- Popper, Karl R.
The Open Society and Its
Enemies. Vol. 2: Hegel and Marx.
London: Routledge, [1945, 1962, 1966, 1995] 2003.
ISBN 0-415-27842-2.
-
After tracing the Platonic origins of utopian schemes of top-down
social engineering in
Volume 1
(December 2003), Popper now turns to the best-known
modern exemplars of the genre, Hegel and Marx, starting
out by showing Aristotle's contribution to Hegel's
philosophy. Popper considers Hegel a complete charlatan
and his work a blizzard of obfuscation intended to dull
the mind to such an extent that it can believe that the
Prussian monarchy (which paid the salaries of Hegel and
his acolytes) was the epitome of human freedom.
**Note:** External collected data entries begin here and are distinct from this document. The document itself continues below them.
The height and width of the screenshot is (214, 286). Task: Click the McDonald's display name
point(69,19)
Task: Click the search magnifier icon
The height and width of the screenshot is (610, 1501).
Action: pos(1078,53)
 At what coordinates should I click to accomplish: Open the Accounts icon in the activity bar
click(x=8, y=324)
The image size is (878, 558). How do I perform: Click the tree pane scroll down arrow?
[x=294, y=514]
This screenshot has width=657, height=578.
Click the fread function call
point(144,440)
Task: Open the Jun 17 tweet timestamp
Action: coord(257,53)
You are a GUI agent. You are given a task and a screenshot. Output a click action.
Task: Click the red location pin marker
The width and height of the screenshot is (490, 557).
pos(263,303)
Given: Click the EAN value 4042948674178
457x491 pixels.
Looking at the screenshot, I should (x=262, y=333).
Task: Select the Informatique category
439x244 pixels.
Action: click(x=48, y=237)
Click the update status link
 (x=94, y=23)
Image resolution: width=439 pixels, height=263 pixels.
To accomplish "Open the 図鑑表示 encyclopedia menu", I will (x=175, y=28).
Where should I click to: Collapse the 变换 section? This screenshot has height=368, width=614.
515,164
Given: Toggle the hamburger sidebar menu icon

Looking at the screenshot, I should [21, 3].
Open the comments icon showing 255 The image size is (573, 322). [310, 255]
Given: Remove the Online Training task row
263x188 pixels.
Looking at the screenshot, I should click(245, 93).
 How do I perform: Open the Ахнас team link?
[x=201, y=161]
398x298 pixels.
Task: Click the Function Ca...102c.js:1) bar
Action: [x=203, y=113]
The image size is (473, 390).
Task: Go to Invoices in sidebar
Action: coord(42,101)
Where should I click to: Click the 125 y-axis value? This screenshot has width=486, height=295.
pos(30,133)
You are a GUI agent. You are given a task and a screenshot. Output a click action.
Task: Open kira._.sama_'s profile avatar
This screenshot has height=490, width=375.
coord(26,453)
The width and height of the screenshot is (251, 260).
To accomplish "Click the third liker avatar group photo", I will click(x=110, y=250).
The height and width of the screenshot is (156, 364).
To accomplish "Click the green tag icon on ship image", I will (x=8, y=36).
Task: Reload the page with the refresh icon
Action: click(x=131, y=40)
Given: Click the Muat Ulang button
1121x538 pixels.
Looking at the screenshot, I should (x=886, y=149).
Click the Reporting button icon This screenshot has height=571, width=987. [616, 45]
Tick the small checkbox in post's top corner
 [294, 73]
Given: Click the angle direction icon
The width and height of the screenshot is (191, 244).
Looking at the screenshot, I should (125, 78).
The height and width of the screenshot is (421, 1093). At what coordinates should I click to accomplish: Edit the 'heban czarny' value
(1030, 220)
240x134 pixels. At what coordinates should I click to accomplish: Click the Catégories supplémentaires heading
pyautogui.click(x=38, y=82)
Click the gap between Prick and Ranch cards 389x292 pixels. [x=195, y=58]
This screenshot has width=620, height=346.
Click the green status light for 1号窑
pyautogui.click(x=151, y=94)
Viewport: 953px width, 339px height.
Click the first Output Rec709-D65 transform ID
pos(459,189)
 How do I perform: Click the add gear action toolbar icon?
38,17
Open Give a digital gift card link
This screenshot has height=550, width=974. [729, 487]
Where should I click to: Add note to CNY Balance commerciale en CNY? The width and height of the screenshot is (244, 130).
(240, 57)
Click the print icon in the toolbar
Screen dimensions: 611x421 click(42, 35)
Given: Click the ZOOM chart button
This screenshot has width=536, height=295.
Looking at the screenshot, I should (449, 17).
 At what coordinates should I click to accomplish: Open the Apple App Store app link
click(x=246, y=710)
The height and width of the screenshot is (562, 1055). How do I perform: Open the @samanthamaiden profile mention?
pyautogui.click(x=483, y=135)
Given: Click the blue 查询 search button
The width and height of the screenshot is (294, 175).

For a
work of serious philosophical criticism (there are more
than a hundred pages of end notes in small type), Popper is
forthrightly acerbic and often quite funny in his treatment of Hegel,
who he disposes of in only 55 pages of this book of
470. (Popper's contemporary,
Wittgenstein, gets much the same treatment. See note 51 to chapter 11, for example, in
which he calls the Tractatus
“reinforced dogmatism that opens wide the door to the
enemy, deeply significant metaphysical nonsense…”.
One begins to comprehend what possessed Wittgenstein, a year
after the publication of this book, to
brandish a fireplace poker at Popper.)
Readers who think of Popper as an icon of libertarianism
may be surprised at his remarkably positive treatment of
Marx, of whom he writes (chapter 13), “Science progresses
through trial and error. Marx tried, and although
he erred in his main doctrines, he did not try in vain. He
opened and sharpened our eyes in many ways. A return to
pre-Marxian social science is inconceivable. All modern
writers are indebted to Marx, even if they do not know it.
… One cannot do justice to Marx without
recognizing his sincerity. His open-mindedness, his sense
of facts, his distrust of verbiage, and especially of
moralizing verbiage, made him one of the world's most
influential fighters against hypocisy and pharisaism. He had
a burning desire to help the oppressed, and was fully conscious
of the need for proving himself in deeds, and not only in
words.”
To be sure, this encomium is the prelude to a detailed critique
of Marx's deterministic theory of history and dubious
economic notions, but unlike Hegel, Marx is given credit for
trying to make sense of phenomena which few others even
attempted to study scientifically. Many of the flaws in
Marx's work, Popper argues, may be attributed to Marx having
imbibed too deeply and uncritically the work of Hegel, and the
crimes committed in the name of Marxism the result of those
treating his work as received dogma, as opposed to a theory
subject to refutation, as Marx himself would have viewed it.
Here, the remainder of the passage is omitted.